BEGIN

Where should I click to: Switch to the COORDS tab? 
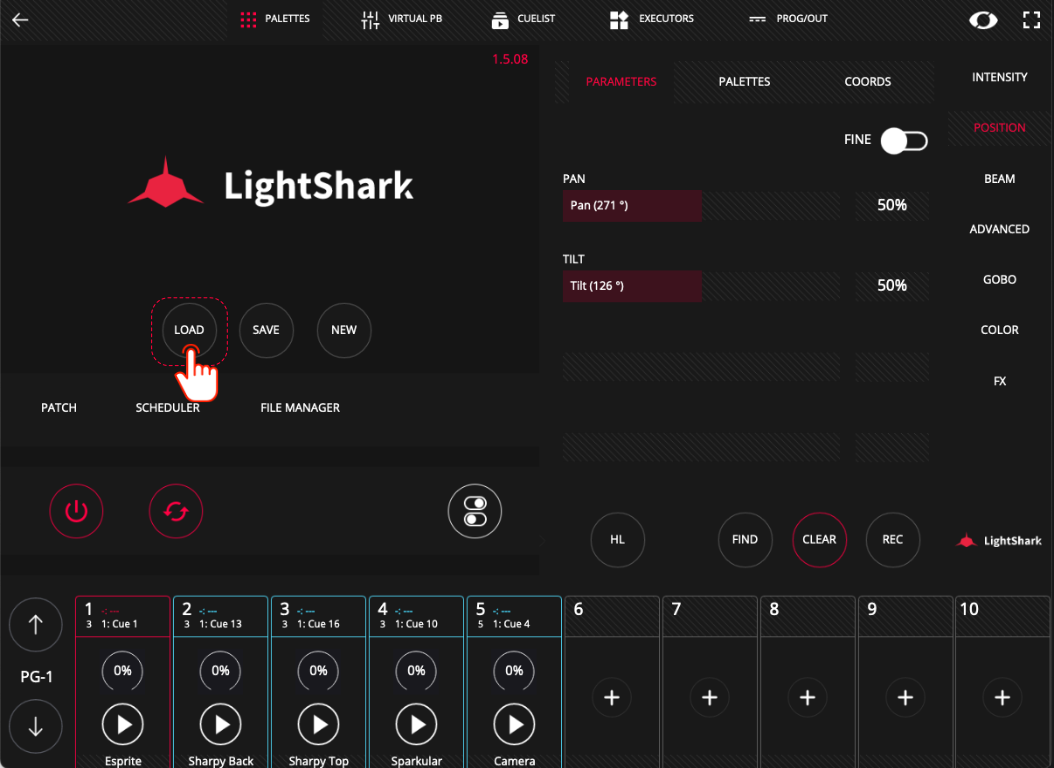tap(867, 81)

END
BEGIN

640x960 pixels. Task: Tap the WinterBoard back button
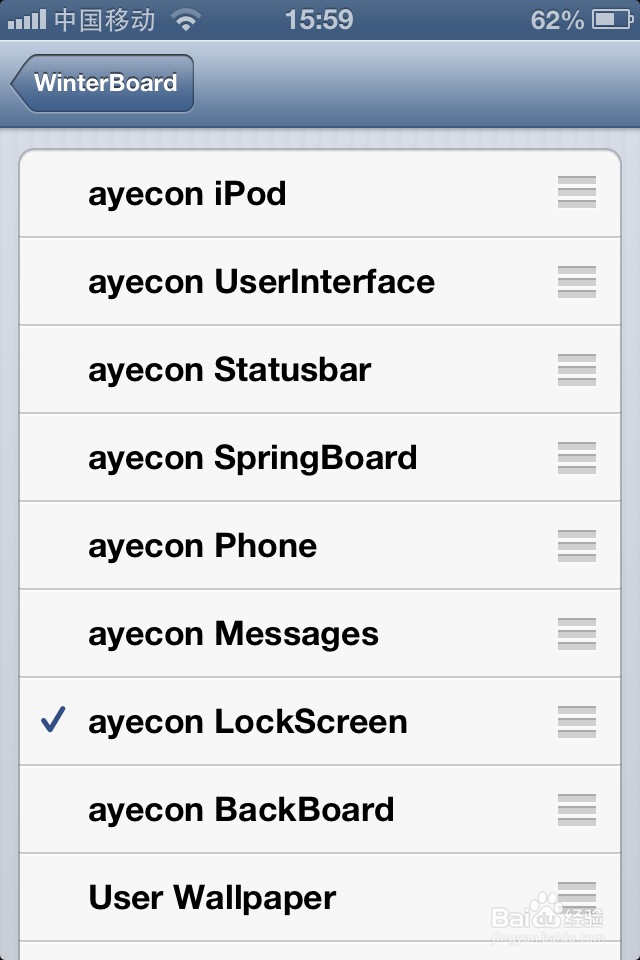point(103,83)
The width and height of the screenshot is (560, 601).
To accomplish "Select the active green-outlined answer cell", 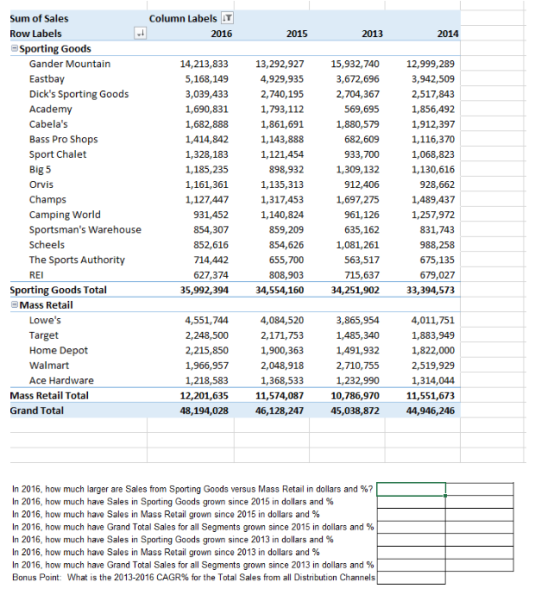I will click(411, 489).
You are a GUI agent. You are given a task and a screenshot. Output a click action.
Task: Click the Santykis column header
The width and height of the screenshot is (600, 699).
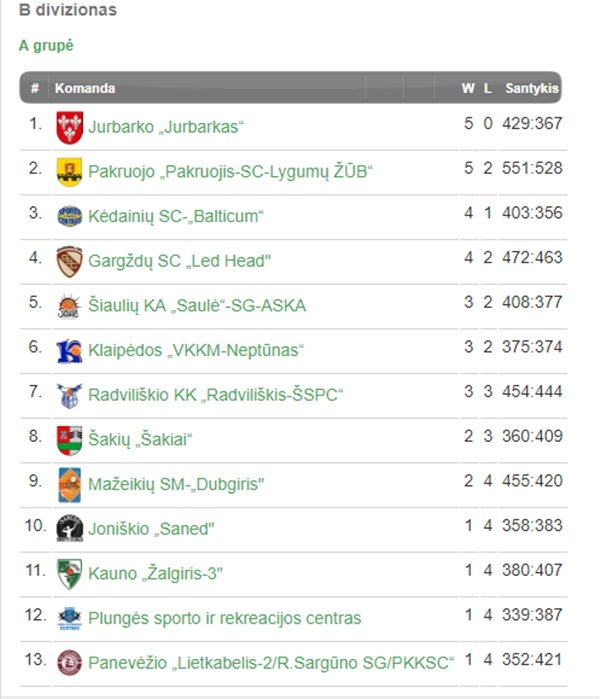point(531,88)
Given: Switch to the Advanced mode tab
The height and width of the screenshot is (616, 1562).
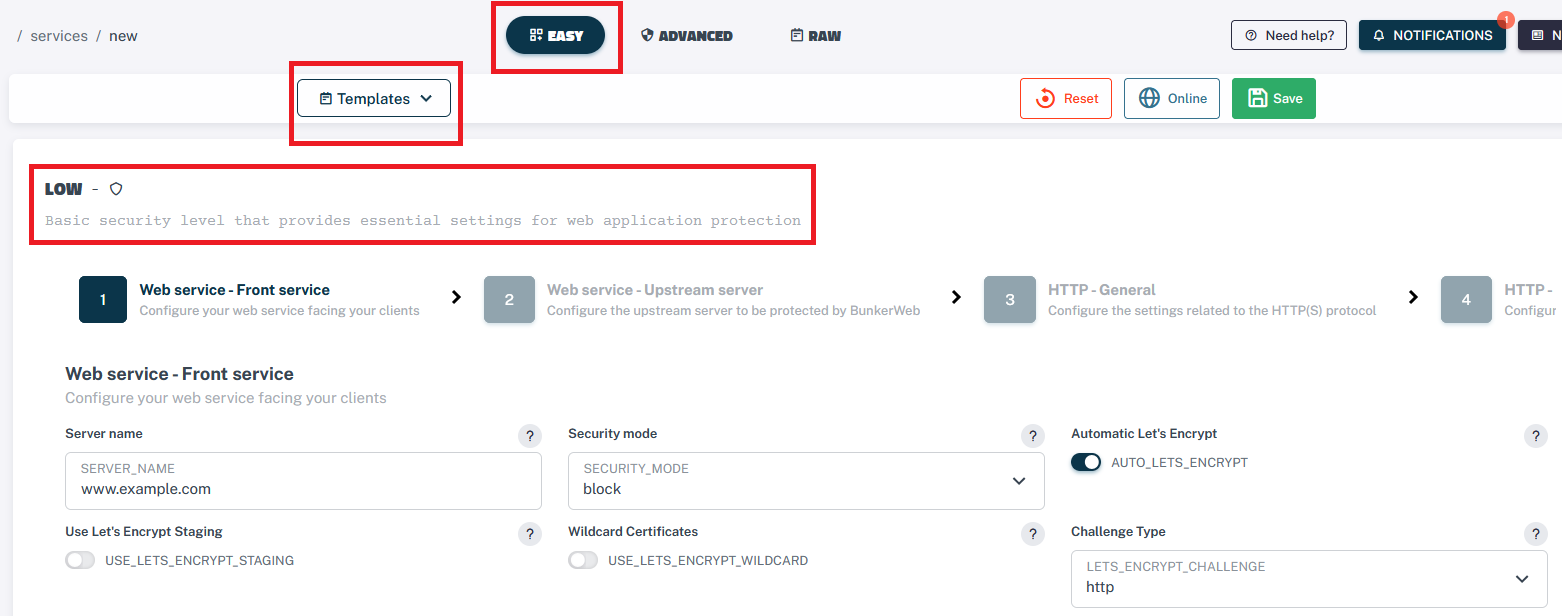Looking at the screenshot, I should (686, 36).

END
BEGIN

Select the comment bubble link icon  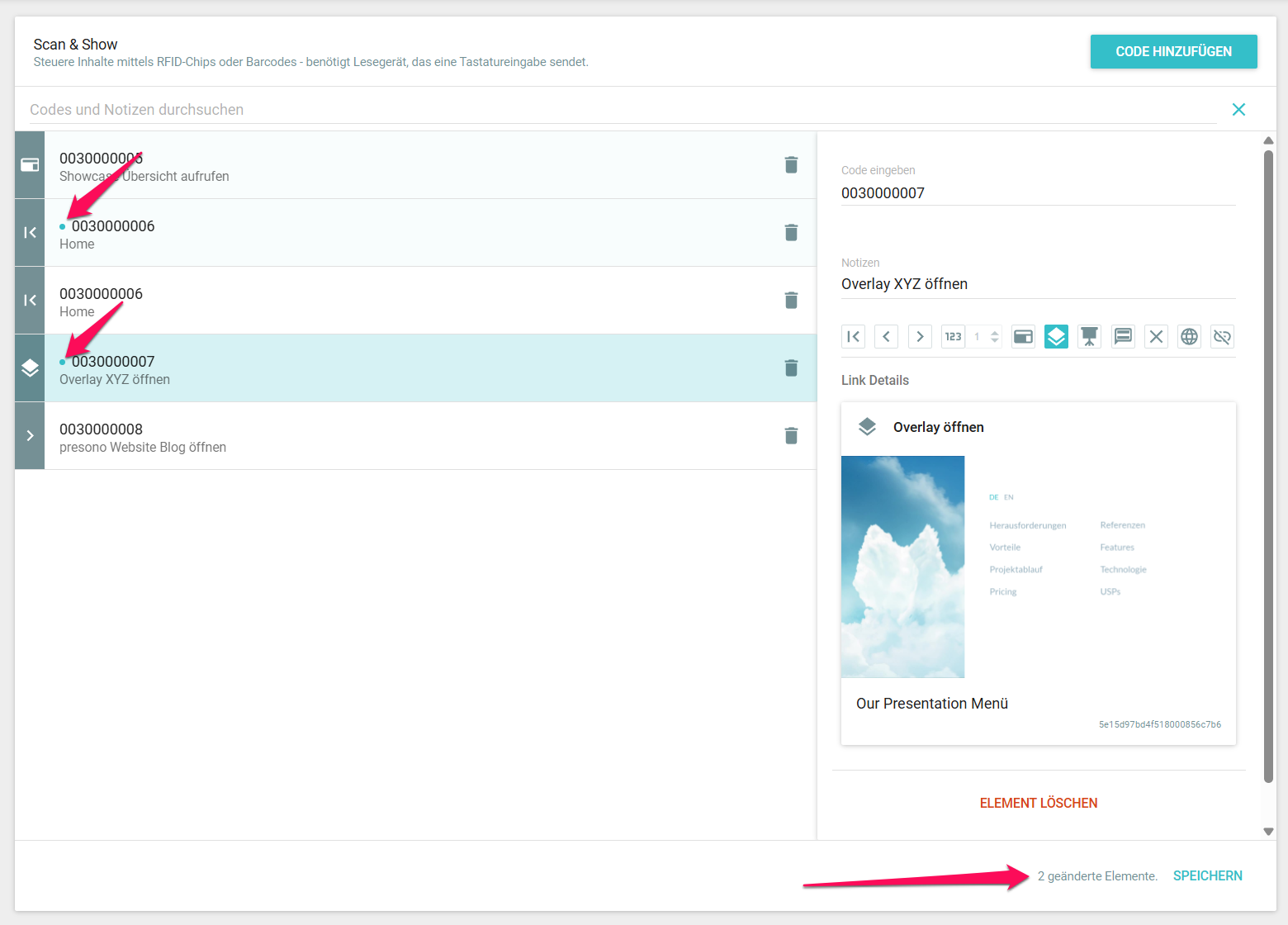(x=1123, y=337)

END

--- WORK INSTRUCTIONS ---
Once the line with "You are a GUI" has been found above, output that line and every later line exactly, stopping after the line with "Given: Switch to the Advanced mode tab", and omit the pictures.

--- WRITTEN ANSWER ---
You are a GUI agent. You are given a task and a screenshot. Output a click action.
Task: Click the Santykis column header
The width and height of the screenshot is (600, 699).
point(531,88)
Given: Switch to the Advanced mode tab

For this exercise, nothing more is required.